- Born: 26 January 1855
- Died: 3 January 1941 (aged 85)
- Education: Thomas Fairbairn
- Known for: Topographical watercolours
- Spouses: Marjory Stewart ​ ​(m. 1879, died)​; Marion Smith Jackson ​ ​(m. 1894)​;

= William Mustart Lockhart =

Scottish watercolour painter (1855–1941)

William Mustart Lockhart (26 January 1855 – 3 January 1941) was a Scottish watercolour painter, born in Perth and later resident in Glasgow. His middle name, taken from his mother's maiden name, is occasionally noted as Mustard.

==Life==

William was born in Perth prison to his mother Margaret Mustart. His father David Lockhart of Blackford, Perthshire, was a prison warder at Perth prison. William had one sister, Morria, ten years his junior. They grew up at 23 Castle Gable, Perth.

When William was old enough he took on an apprenticeship to be an upholsterer, as noted on the 1871 census. He moved to Glasgow and then stayed at 85 Cambridge Street. In Glasgow, he became a student of the artist Thomas Fairbairn, a noted painter of West of Scotland locales.

⁂

Problem A » According to the Lockhart biography, what trade did William Mustart Lockhart apprentice in?
Problem B » Name every person mentioned in the Lockhart biography other than William Mustart Lockhart himself.

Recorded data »
⁂

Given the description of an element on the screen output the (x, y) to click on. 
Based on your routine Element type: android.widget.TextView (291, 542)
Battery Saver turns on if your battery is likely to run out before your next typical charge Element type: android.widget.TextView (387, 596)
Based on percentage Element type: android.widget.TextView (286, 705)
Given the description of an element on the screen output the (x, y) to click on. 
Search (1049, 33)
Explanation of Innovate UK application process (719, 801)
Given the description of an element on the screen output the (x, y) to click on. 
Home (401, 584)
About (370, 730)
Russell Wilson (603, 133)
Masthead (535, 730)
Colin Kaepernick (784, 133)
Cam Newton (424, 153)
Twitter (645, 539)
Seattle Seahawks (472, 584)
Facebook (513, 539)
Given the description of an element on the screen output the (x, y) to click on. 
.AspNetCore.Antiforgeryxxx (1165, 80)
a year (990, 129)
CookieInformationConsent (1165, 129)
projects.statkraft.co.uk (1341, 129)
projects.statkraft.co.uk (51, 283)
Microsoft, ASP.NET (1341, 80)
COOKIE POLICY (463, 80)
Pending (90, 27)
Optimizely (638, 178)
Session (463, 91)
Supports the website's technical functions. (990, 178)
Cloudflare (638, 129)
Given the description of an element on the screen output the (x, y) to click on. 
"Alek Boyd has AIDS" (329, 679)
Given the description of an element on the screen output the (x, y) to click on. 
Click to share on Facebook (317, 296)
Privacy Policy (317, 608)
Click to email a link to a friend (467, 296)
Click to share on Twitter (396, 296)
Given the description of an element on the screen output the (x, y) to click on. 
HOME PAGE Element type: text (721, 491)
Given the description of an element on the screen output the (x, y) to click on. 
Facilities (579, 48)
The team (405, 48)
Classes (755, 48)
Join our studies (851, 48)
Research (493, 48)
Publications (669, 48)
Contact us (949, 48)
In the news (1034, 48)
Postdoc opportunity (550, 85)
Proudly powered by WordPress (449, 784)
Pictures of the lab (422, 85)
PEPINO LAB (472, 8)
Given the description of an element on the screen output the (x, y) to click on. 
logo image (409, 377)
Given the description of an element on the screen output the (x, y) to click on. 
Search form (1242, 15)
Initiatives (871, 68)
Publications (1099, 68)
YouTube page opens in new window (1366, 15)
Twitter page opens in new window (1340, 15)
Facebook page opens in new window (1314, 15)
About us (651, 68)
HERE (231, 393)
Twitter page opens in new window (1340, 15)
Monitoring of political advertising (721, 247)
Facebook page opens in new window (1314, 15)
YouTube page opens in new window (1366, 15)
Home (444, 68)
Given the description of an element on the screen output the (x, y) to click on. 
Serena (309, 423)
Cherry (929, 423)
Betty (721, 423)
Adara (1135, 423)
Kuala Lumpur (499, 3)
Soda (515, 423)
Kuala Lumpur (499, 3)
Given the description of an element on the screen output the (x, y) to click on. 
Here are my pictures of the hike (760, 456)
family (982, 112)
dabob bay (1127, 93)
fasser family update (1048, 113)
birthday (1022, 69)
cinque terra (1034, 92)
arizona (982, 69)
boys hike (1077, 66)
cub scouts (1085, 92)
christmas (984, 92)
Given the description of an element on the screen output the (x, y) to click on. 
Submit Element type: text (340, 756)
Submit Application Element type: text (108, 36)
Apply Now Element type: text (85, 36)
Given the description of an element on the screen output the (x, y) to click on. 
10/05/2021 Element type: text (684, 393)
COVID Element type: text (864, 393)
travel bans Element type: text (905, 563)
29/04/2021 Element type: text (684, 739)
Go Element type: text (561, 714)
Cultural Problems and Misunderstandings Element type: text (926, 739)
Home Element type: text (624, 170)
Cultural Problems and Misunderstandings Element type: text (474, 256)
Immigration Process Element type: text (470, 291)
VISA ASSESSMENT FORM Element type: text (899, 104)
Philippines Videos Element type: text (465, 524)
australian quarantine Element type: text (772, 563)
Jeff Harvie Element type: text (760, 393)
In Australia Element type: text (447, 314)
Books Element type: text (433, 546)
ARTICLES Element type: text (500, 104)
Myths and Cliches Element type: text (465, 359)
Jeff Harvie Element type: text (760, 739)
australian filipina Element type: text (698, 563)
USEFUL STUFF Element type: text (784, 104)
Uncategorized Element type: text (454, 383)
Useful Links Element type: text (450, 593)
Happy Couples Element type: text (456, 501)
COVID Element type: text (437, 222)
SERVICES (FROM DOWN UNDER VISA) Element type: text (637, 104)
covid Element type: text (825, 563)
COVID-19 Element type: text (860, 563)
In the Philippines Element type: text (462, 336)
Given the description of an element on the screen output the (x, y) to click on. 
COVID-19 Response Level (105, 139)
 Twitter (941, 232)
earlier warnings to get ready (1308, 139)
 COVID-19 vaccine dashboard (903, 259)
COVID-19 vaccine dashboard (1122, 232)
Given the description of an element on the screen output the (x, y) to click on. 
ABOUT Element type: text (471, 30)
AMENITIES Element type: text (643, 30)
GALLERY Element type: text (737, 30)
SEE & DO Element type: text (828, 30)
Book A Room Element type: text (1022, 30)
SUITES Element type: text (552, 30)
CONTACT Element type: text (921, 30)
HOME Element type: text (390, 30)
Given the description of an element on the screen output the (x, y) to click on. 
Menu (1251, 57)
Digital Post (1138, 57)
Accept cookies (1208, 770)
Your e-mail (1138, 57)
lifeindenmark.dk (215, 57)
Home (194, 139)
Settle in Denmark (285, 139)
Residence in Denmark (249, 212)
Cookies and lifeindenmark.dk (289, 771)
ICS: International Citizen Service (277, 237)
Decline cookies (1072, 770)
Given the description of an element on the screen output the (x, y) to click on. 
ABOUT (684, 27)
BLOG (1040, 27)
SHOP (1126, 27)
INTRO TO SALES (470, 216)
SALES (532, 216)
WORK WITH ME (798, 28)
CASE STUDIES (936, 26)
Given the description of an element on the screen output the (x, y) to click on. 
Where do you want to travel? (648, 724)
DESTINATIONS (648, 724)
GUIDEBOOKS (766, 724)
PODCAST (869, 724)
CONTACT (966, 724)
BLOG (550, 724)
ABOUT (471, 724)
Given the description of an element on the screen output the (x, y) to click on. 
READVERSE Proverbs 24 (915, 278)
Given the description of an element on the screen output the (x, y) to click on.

⁂

Task solution A » He apprenticed as an upholsterer.

Task solution B » Margaret Mustart, David Lockhart, Morria, Thomas Fairbairn, Marjory Stewart, Marion Smith Jackson